> **AIM OF THE TASK**:
Each line of the material must be repeated precisely, with the pictures left out.

━━━━━ SUPPLIED INFORMATION

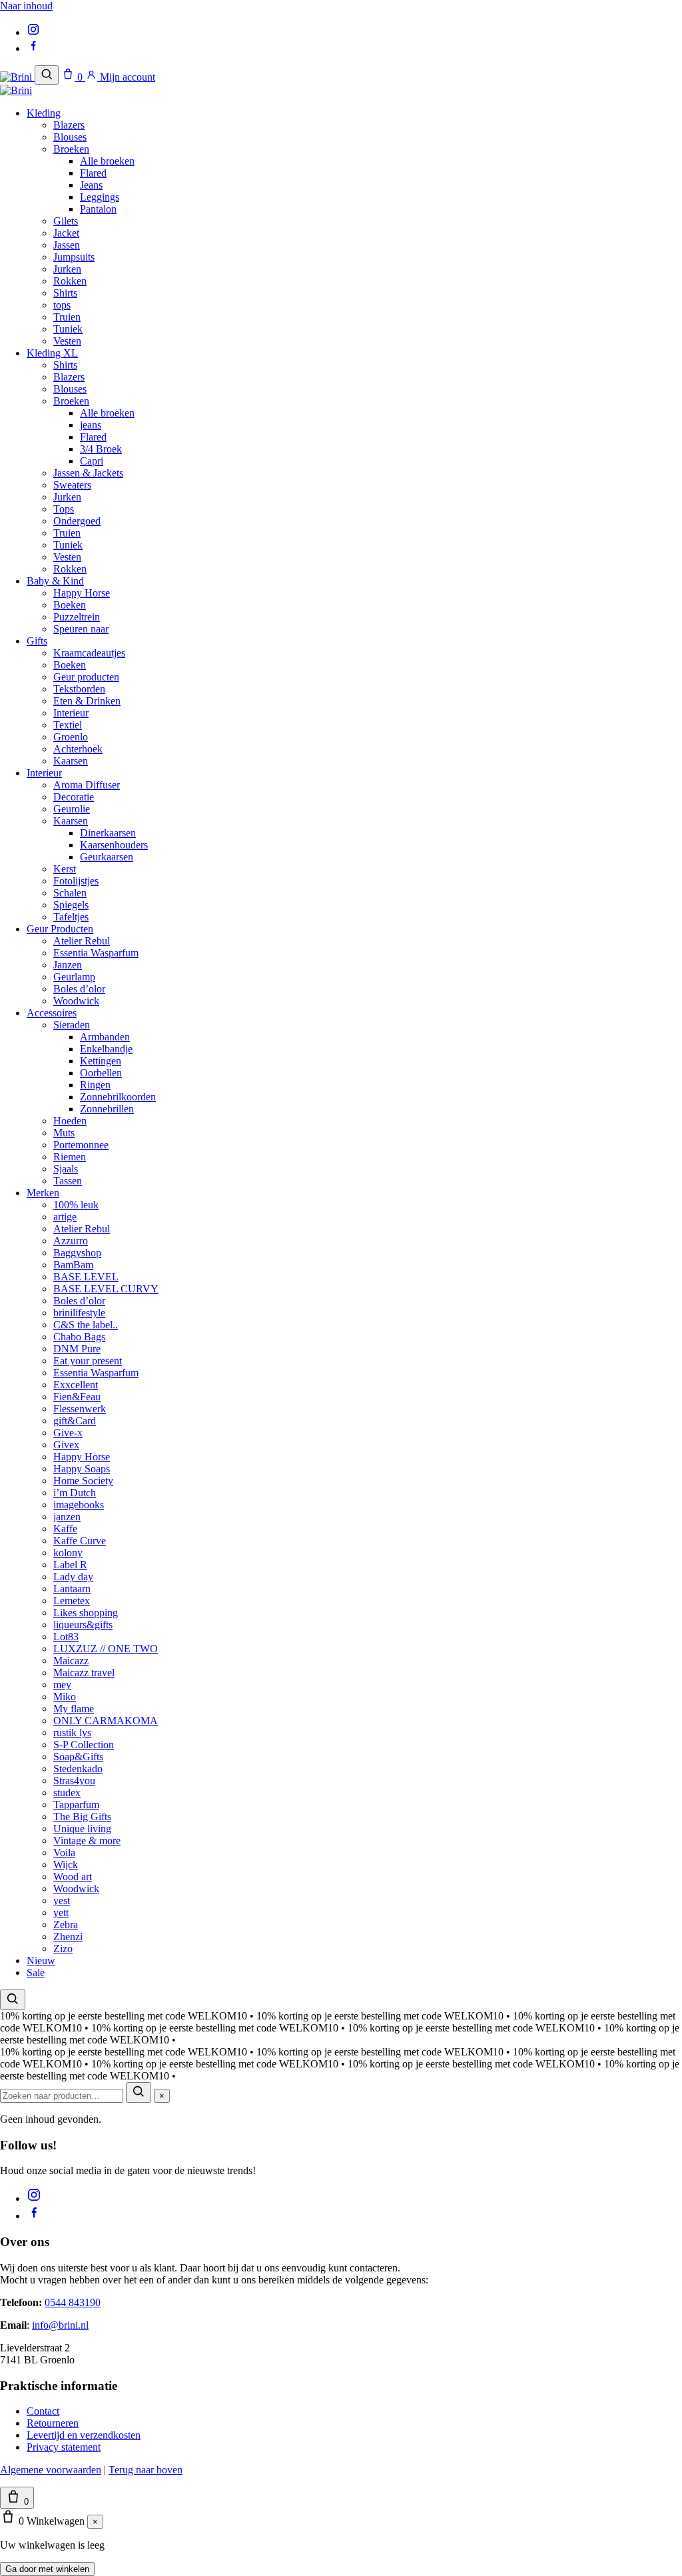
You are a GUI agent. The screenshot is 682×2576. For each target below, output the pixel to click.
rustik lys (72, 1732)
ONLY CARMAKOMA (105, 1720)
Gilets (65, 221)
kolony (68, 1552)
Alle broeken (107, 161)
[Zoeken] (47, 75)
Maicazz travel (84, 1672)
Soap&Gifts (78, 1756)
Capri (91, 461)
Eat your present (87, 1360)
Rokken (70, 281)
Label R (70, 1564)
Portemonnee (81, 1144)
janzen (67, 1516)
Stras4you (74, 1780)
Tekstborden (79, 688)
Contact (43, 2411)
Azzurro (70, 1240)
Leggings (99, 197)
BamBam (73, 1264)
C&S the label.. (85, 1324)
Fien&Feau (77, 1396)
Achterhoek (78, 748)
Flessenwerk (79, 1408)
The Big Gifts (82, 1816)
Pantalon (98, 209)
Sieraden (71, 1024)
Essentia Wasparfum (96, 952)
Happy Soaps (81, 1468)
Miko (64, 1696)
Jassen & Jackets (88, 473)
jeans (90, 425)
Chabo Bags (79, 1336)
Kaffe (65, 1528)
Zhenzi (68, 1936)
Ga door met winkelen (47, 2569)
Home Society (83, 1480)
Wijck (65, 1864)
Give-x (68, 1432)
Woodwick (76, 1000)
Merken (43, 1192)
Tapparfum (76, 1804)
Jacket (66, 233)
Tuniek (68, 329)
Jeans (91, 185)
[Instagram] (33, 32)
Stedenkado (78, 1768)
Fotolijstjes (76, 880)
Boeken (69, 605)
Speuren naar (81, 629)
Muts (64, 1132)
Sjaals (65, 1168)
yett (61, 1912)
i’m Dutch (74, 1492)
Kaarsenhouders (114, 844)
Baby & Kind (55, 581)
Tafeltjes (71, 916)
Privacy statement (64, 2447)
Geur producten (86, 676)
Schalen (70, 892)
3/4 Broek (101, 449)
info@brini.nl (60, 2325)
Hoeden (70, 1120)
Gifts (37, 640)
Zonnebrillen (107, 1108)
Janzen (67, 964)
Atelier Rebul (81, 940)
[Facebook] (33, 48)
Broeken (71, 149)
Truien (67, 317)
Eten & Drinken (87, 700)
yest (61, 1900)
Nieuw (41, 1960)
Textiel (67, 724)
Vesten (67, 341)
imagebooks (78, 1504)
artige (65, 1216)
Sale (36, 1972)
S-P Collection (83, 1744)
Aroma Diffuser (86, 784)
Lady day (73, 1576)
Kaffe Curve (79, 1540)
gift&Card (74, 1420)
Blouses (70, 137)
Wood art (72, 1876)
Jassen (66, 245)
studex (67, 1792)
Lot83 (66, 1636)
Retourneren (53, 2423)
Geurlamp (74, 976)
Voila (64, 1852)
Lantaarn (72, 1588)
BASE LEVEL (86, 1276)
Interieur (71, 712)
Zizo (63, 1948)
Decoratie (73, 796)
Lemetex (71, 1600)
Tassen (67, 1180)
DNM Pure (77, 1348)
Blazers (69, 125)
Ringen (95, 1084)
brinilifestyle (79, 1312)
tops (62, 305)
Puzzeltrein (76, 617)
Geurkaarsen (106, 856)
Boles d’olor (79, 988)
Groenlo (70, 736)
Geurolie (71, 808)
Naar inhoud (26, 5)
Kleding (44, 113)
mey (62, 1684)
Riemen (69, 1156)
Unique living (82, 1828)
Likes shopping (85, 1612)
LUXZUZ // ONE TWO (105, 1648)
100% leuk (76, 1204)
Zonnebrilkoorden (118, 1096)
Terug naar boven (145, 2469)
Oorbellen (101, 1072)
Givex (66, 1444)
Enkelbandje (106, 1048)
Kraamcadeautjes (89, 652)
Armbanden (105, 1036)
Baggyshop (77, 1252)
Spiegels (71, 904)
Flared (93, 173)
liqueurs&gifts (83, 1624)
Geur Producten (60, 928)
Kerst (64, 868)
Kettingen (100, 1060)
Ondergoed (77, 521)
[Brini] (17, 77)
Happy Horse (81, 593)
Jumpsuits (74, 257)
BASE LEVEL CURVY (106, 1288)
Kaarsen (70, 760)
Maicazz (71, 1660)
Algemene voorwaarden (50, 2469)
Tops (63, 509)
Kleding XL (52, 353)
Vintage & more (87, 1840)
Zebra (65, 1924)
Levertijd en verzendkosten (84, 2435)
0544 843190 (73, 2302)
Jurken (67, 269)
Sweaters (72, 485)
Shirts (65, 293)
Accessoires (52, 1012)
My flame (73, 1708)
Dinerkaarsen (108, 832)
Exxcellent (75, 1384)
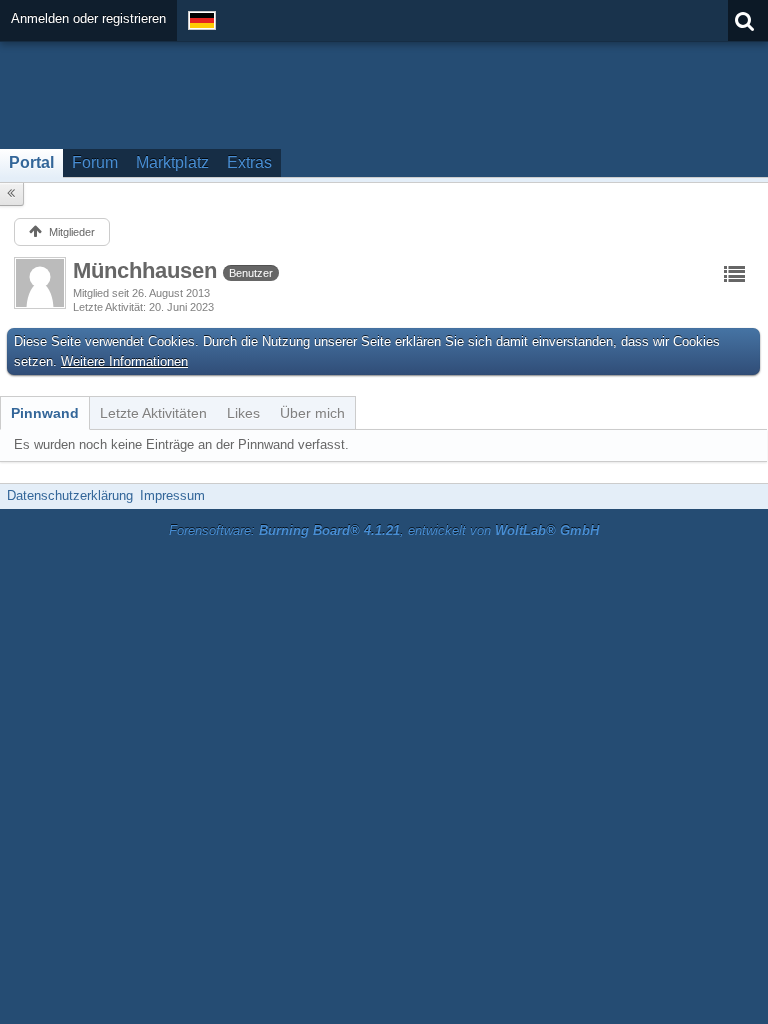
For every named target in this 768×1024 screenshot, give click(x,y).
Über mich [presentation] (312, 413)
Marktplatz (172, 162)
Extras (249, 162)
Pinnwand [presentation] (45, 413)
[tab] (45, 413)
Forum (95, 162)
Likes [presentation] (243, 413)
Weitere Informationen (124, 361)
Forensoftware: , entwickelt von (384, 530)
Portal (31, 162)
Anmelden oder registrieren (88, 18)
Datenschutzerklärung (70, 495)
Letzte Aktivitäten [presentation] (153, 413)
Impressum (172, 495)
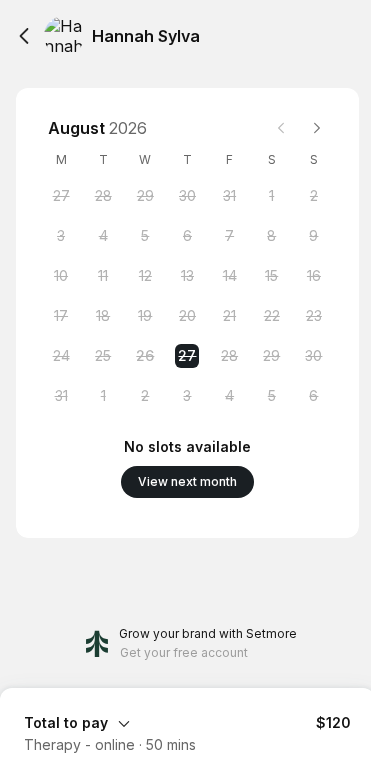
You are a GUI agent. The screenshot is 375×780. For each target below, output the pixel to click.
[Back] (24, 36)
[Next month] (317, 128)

━━━━━━━━━━

> **YOUR RESPONSE**:
You are a GUI agent. The screenshot is 682×2576. For each target below, output the pixel to click.
rustik lys (72, 1732)
ONLY CARMAKOMA (105, 1720)
Gilets (65, 221)
kolony (68, 1552)
Alle broeken (107, 161)
[Zoeken] (47, 75)
Maicazz travel (84, 1672)
Soap&Gifts (78, 1756)
Capri (91, 461)
Eat your present (87, 1360)
Rokken (70, 281)
Label R (70, 1564)
Portemonnee (81, 1144)
janzen (67, 1516)
Stras4you (74, 1780)
Tekstborden (79, 688)
Contact (43, 2411)
Azzurro (70, 1240)
Leggings (99, 197)
BamBam (73, 1264)
C&S the label.. (85, 1324)
Fien&Feau (77, 1396)
Achterhoek (78, 748)
Flessenwerk (79, 1408)
The Big Gifts (82, 1816)
Pantalon (98, 209)
Sieraden (71, 1024)
Essentia Wasparfum (96, 952)
Happy Soaps (81, 1468)
Miko (64, 1696)
Jassen & Jackets (88, 473)
jeans (90, 425)
Chabo Bags (79, 1336)
Kaffe (65, 1528)
Zhenzi (68, 1936)
Ga door met winkelen (47, 2569)
Home Society (83, 1480)
Wijck (65, 1864)
Give-x (68, 1432)
Woodwick (76, 1000)
Merken (43, 1192)
Tapparfum (76, 1804)
Jacket (66, 233)
Tuniek (68, 329)
Jeans (91, 185)
[Instagram] (33, 32)
Stedenkado (78, 1768)
Fotolijstjes (76, 880)
Boeken (69, 605)
Speuren naar (81, 629)
Muts (64, 1132)
Sjaals (65, 1168)
yett (61, 1912)
i’m Dutch (74, 1492)
Kaarsenhouders (114, 844)
Baby & Kind (55, 581)
Tafeltjes (71, 916)
Privacy statement (64, 2447)
Geur producten (86, 676)
Schalen (70, 892)
3/4 Broek (101, 449)
info@brini.nl (60, 2325)
Hoeden (70, 1120)
Gifts (37, 640)
Zonnebrillen (107, 1108)
Janzen (67, 964)
Atelier Rebul (81, 940)
[Facebook] (33, 48)
Broeken (71, 149)
Truien (67, 317)
Eten & Drinken (87, 700)
yest (61, 1900)
Nieuw (41, 1960)
Textiel (67, 724)
Vesten (67, 341)
imagebooks (78, 1504)
artige (65, 1216)
Sale (36, 1972)
S-P Collection (83, 1744)
Aroma Diffuser (86, 784)
Lady day (73, 1576)
Kaffe Curve (79, 1540)
gift&Card (74, 1420)
Blouses (70, 137)
Wood art (72, 1876)
Jassen (66, 245)
studex (67, 1792)
Lot83 (66, 1636)
Retourneren (53, 2423)
Geurlamp (74, 976)
Voila (64, 1852)
Lantaarn (72, 1588)
BASE LEVEL (86, 1276)
Interieur (71, 712)
Zizo (63, 1948)
Decoratie (73, 796)
Lemetex (71, 1600)
Tassen (67, 1180)
DNM Pure (77, 1348)
Blazers (69, 125)
Ringen (95, 1084)
brinilifestyle (79, 1312)
tops (62, 305)
Puzzeltrein (76, 617)
Geurkaarsen (106, 856)
Boles d’olor (79, 988)
Groenlo (70, 736)
Geurolie (71, 808)
Naar inhoud (26, 5)
Kleding (44, 113)
mey (62, 1684)
Riemen (69, 1156)
Unique living (82, 1828)
Likes shopping (85, 1612)
LUXZUZ // ONE TWO (105, 1648)
100% leuk (76, 1204)
Zonnebrilkoorden (118, 1096)
Terug naar boven (145, 2469)
Oorbellen (101, 1072)
Givex (66, 1444)
Enkelbandje (106, 1048)
Kraamcadeautjes (89, 652)
Armbanden (105, 1036)
Baggyshop (77, 1252)
Spiegels (71, 904)
Flared (93, 173)
liqueurs&gifts (83, 1624)
Geur Producten (60, 928)
Kerst (64, 868)
Kettingen (100, 1060)
Ondergoed (77, 521)
[Brini] (17, 77)
Happy Horse (81, 593)
Jumpsuits (74, 257)
BASE LEVEL CURVY (106, 1288)
Kaarsen (70, 760)
Maicazz (71, 1660)
Algemene voorwaarden (50, 2469)
Tops (63, 509)
Kleding XL (52, 353)
Vintage & more (87, 1840)
Zebra (65, 1924)
Levertijd en verzendkosten (84, 2435)
0544 843190 (73, 2302)
Jurken (67, 269)
Sweaters (72, 485)
Shirts (65, 293)
Accessoires (52, 1012)
My flame (73, 1708)
Dinerkaarsen (108, 832)
Exxcellent (75, 1384)
For every named target in this 768×1024 screenshot, give click(x,y).
Über mich [presentation] (312, 413)
Marktplatz (172, 162)
Extras (249, 162)
Pinnwand [presentation] (45, 413)
[tab] (45, 413)
Forum (95, 162)
Likes [presentation] (243, 413)
Weitere Informationen (124, 361)
Forensoftware: , entwickelt von (384, 530)
Portal (31, 162)
Anmelden oder registrieren (88, 18)
Datenschutzerklärung (70, 495)
Letzte Aktivitäten [presentation] (153, 413)
Impressum (172, 495)
You are a GUI agent. The screenshot is 375×780. For each target below, output the pixel to click.
[Back] (24, 36)
[Next month] (317, 128)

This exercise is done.